Missale Romanum Glagolitice (Misal po zakonu rimskoga dvora, Ⱞⰹⱄⰰⰾⱏ ⱂⱁ ⰸⰰⰽⱁⱀⱆ ⱃⰹⰿⱄⰽⱁⰳⰰ ⰴⰲⱁⱃⰰ) is a Croatian missal and incunabulum printed in 1483. It is written in Glagolitic script and is the first printed Croatian book. It is the first missal in Europe not published in Latin script. Its editio princeps, unique in the achieved typographic artistry, was published 28 years after the Gutenberg Bible's 42-lines, which bore witness of high cultural influence of Croatian Glagolites at the time.

==Characteristics==
It is written in the Croatian recension of Church Slavonic and printed in Croatian angular Glagolitic. It has 440 pp, in format 19x26 cm. Its principal model in terms of subject and equivalent Glagolitic letters is thought to be the famous codex Misal kneza Novaka ("Prince Novak's Missal"), from 1368. The original manuscript of Novak's missal was then located in the village of Nugla near Roč. The text, however, was "modernized" with numerous words from then contemporary language.
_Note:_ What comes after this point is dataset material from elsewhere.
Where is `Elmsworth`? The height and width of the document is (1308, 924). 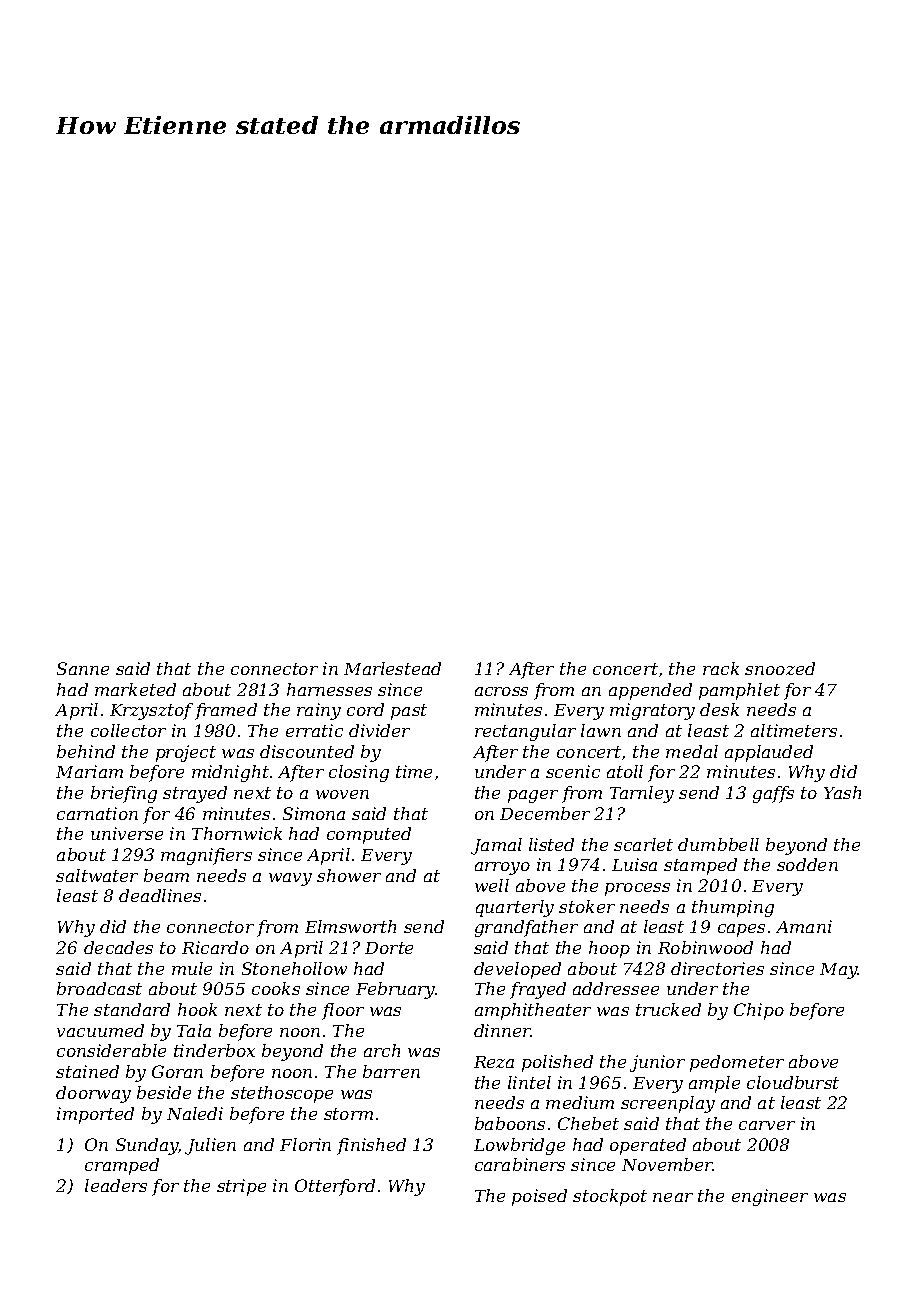 Elmsworth is located at coordinates (350, 926).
It was edited by the priests of Roč, notably Žakan Juri. The original manuscript of Novak's missal bears a historically important note by Simon Greblo. The manuscript used for the print of the Missale Romanum Glagolitice was probably carried to print by the deacon Žakan Juri.
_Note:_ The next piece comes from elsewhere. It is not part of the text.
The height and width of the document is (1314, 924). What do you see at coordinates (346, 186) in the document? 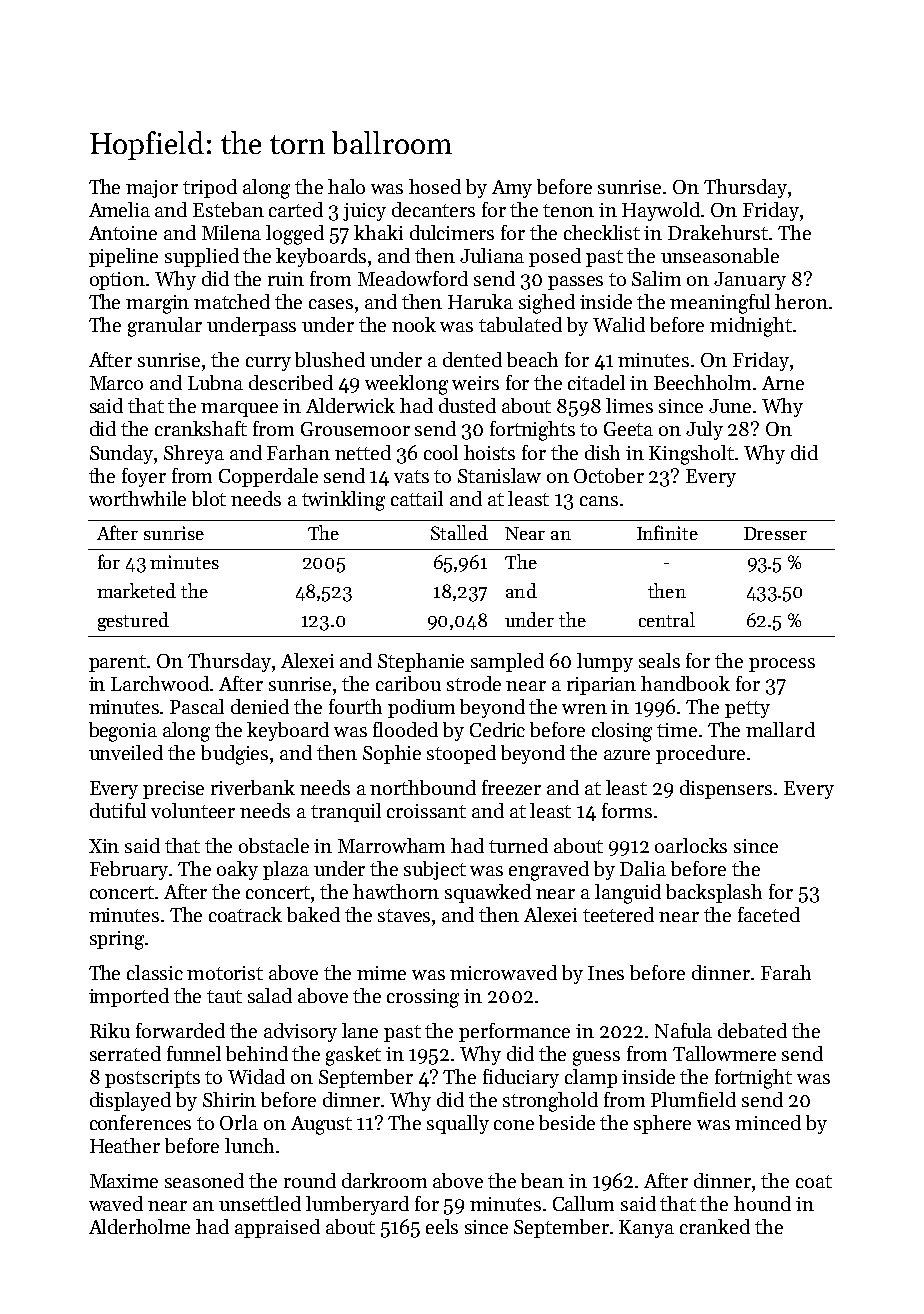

Paleographic and linguistic analysis of the text revealed that the first printed Croatian books was edited by the Croats from Istria. The Missal rituals strictly follow the Latin Editio princeps (Milan, 1474) with slight differences in the order of some rituals.
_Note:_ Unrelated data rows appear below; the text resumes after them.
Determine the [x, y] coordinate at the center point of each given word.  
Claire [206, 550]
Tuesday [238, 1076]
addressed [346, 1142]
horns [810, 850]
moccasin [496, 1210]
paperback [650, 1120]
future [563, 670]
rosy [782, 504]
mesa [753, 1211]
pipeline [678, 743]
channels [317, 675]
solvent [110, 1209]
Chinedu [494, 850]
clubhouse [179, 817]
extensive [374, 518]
Date of the printing (22 February 1483) is shown in the colophon, but the place of printing of still remains to be identified. According to some researchers, it was printed in Venice, but recent research assume suggests that it might have been printed in Kosinj in the Lika region. There is a historically important note on the manuscript used as a template for the Missale Romanum Glagolitice's print, written by Žakan Juri, who likely carried the book to print, in which he expresses his satisfaction at the forthcoming printing of the first Croatian book. In the note, he mentions that he is in Izola, and it is assumed that he was en route to the printing press.

HR-ZaKSI OR 2, a fragment of page 6

Eleven incomplete copies and six fragments have been preserved, five of which are held in Zagreb: two in the National and University Library, and two in the library of the Croatian Academy of Sciences and Arts. The Franciscan monastery in Zagreb and the Dominican monastery on the island of Brač have one copy each. The other five copies are kept in the Library of Congress in Washington, in the Russian National Library in St. Petersburg, in the Austrian National Library in Vienna and in the Vatican Library (two copies).

==Miscellaneous==
President of Croatia Zoran Milanović gifted pope Leo XIV in his official visit on 31 October 2025 with the reprint of the Missale.